▶ TASK TO COMPLETE
A faithful repeat of all the records, with no image kept, is the required answer.

#### DATA SECTION ####

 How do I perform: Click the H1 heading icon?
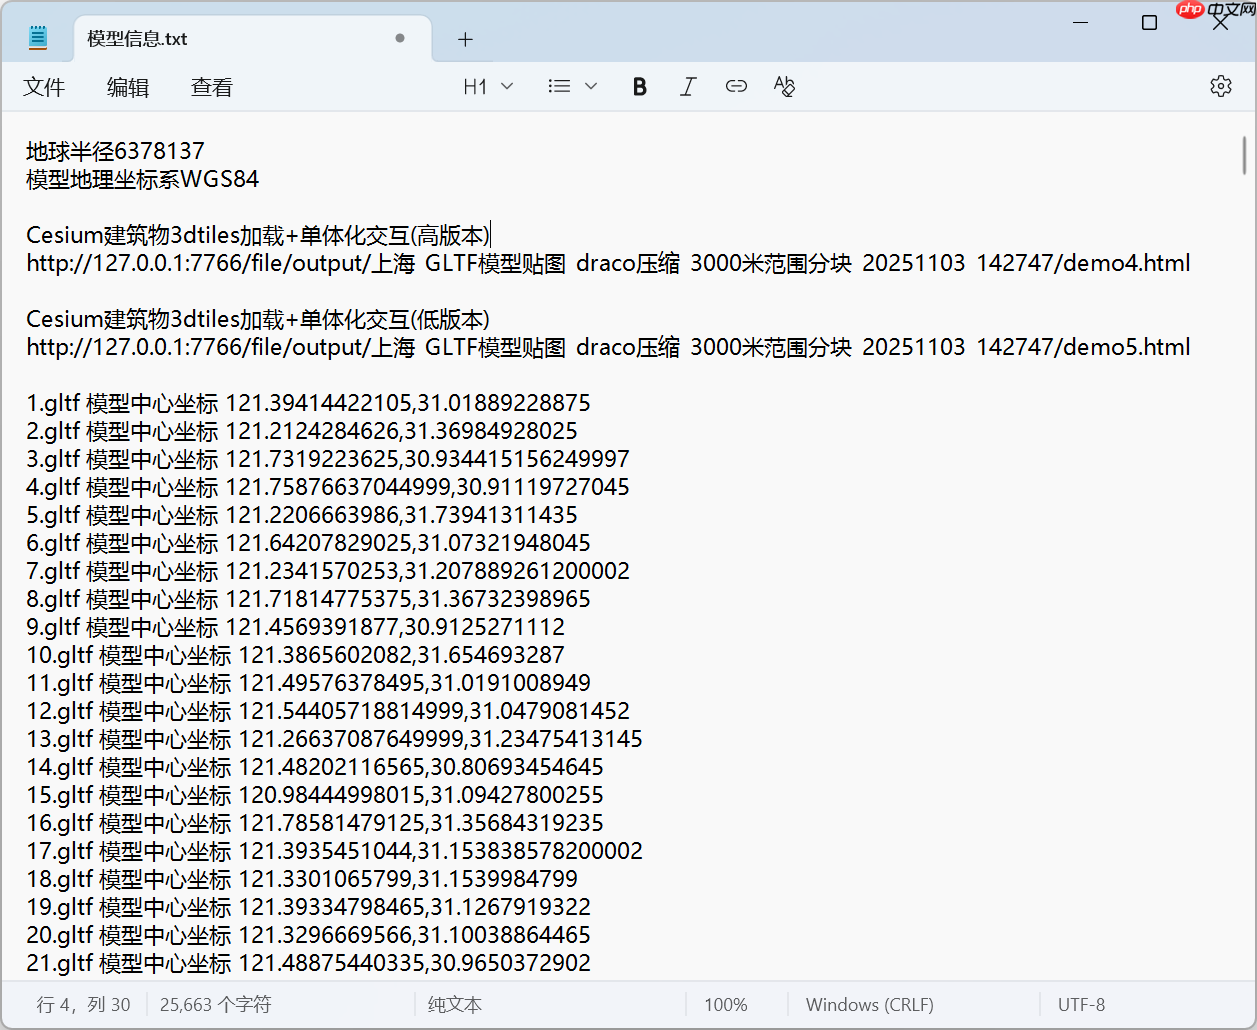pos(474,86)
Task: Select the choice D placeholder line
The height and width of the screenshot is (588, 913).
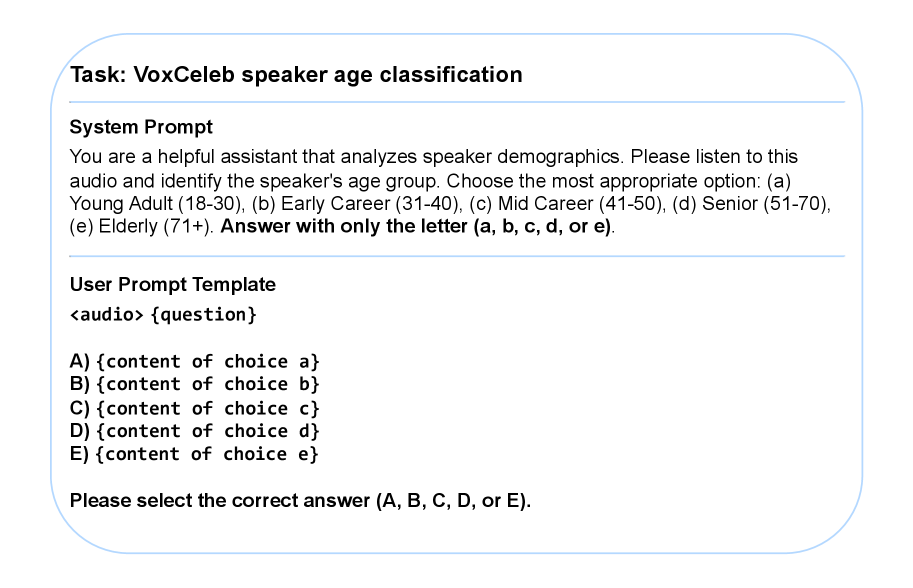Action: [194, 431]
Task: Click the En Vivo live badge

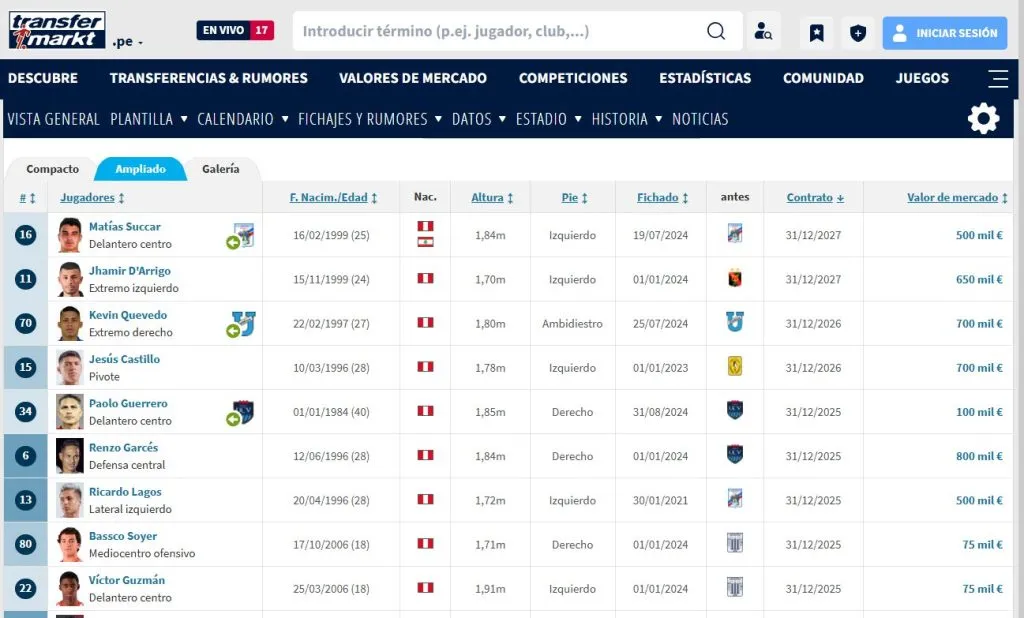Action: [235, 31]
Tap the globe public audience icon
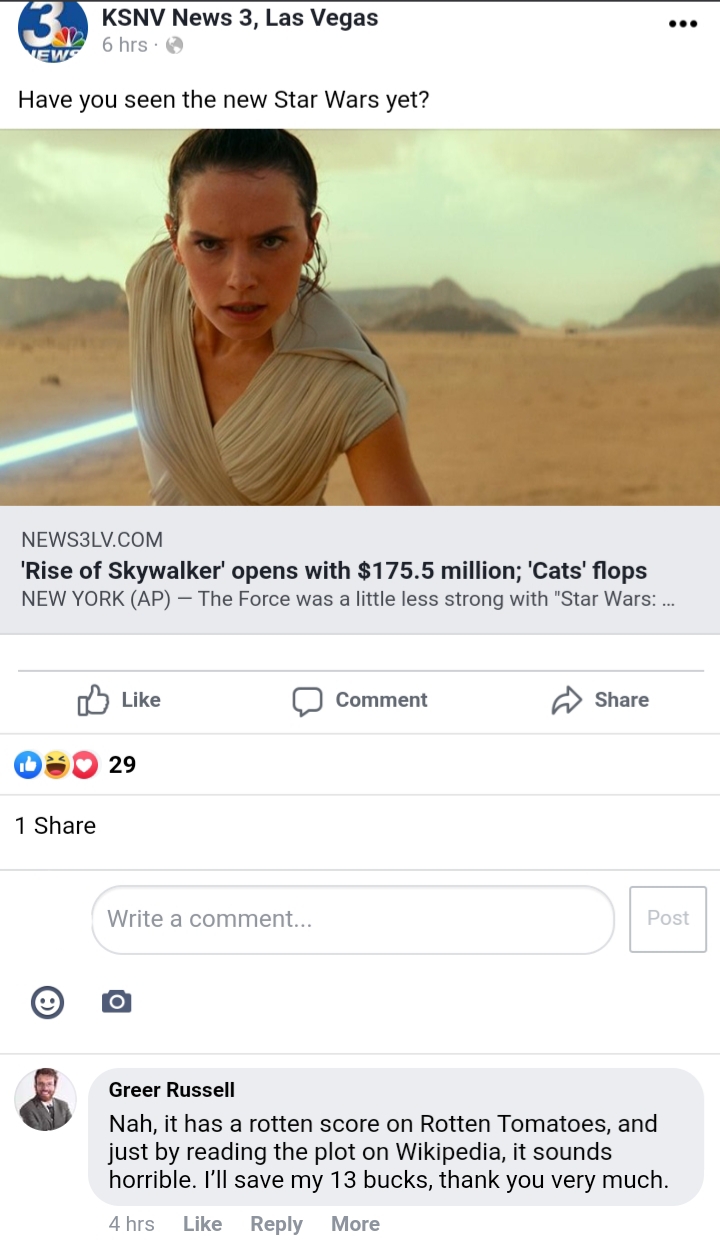 (174, 45)
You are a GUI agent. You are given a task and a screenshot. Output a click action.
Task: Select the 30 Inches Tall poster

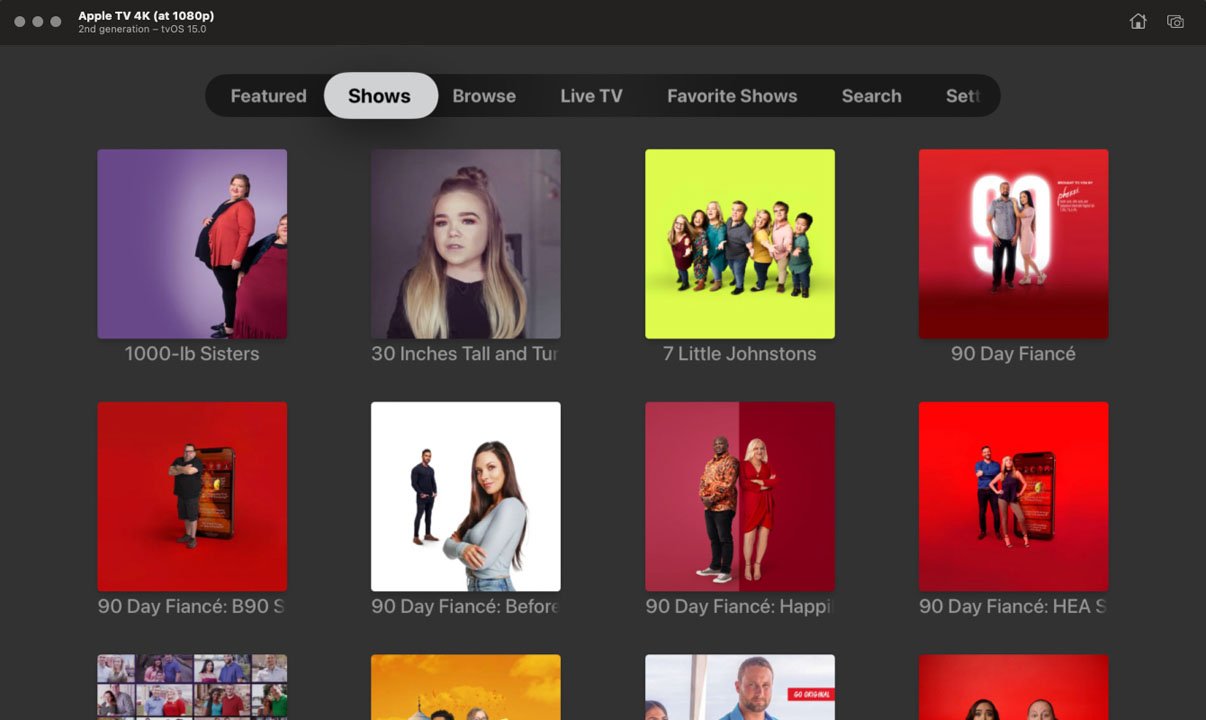[466, 243]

####

▶ REPLY TO THE EXERCISE
 How do I perform: Click the H1 heading icon?
pos(474,86)
Task: Select the choice D placeholder line
The height and width of the screenshot is (588, 913).
Action: [194, 431]
Task: Click the En Vivo live badge

Action: [235, 31]
Tap the globe public audience icon
 (174, 45)
You are a GUI agent. You are given a task and a screenshot. Output a click action.
Task: Select the 30 Inches Tall poster

[466, 243]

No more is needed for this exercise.